IFComp 2016: Mirror and Queen

Spoilers follow the break.

Here’s another one that pushes at the boundaries of what we call “interactive fiction”. The whole thing is basically one big dialogue prompt, a table of inputs and replies presented as a divination. As the queen, you ask your reflection about whatever you want by typing in topics, and it replies in riddles, flowery yet terse:

Circumscribe a demon with silver. Bait it with blood. Your grimoires are instructive in their steps. Mages labored for ages to construct the arcane alphabet whose letters burn and blister on the pages in your library. Alchemic bonds distilled. They thought they could imprison their familiars behind glass.
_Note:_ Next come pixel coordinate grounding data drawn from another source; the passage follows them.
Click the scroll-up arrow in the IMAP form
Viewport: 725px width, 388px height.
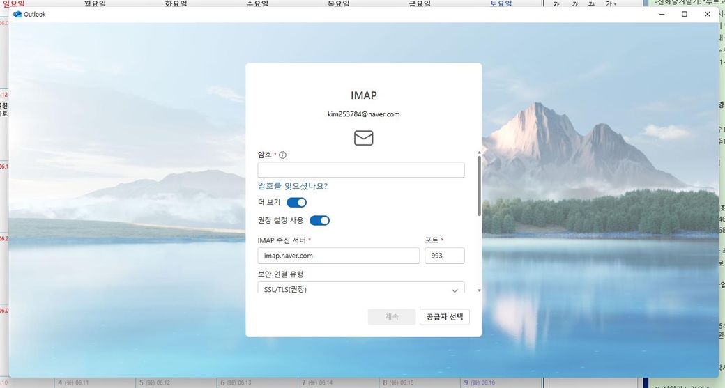click(479, 152)
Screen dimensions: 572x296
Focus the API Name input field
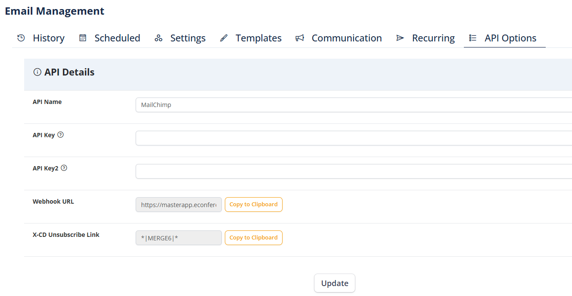(x=353, y=105)
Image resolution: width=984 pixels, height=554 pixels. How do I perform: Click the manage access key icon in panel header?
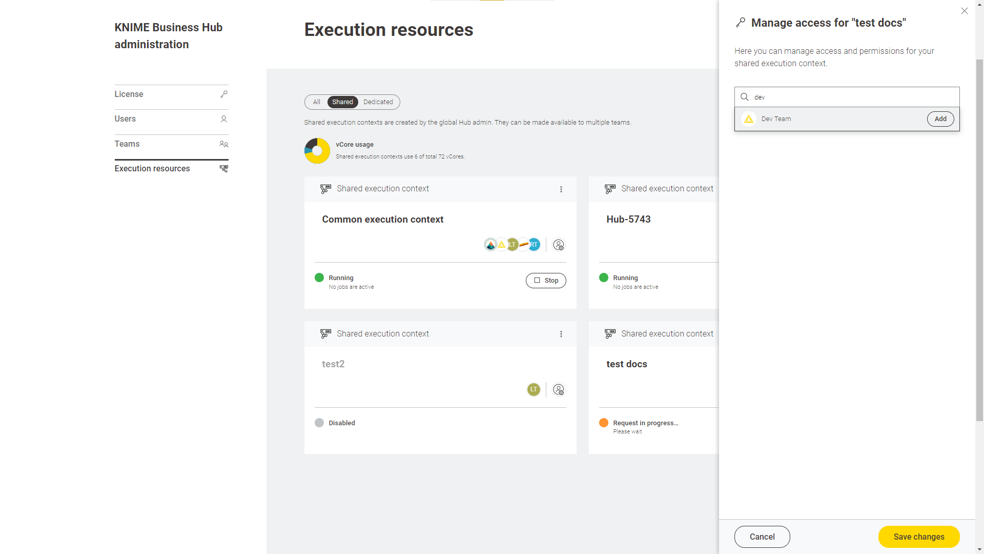tap(740, 23)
O Queen, you are wiser. You know that what you buy is but an evening’s audience.

An impressive assortment of inputs are handled, although I’m pretty sure it takes advantage of oracular vagueness to cheat a bit. And although you’re free to type whatever you want, the replies tend to push the conversation in certain directions: power, magic, darkness, death, beauty. After a few exchanges, it becomes clear (if you haven’t already figured it out from the title) that this is a dark revisionist take on the story of Snow White, told from the villain’s viewpoint, and this suggests additional topics to ask about. (Is there something about that story that inspires dialogue system experiments?)

The weird thing is that nothing happens. You don’t advance the plot. There’s no goal to pursue, no secret sequence of topics that ends the game in victory. You just ask questions and get replies, which have no effect. Some (all?) topics can provoke multiple different responses, but the author discourages repeating queries to the point of exhaustion by simply refusing to accept the same input twice in a row. And that’s pretty much it for structure. After fifty turns, regardless of what’s been said, the evening’s audience arbitrarily ends and the fairy tale resumes, an ending that feels less like an ending and more like a signal that you’ve received the recommended dosage of this experiment and can safely move on without insulting the author. There are other goal-free IF art pieces out there, environments you explore purely for exploring’s sake, but this one is peculiar for providing a story-free experience that happens in the middle of a story.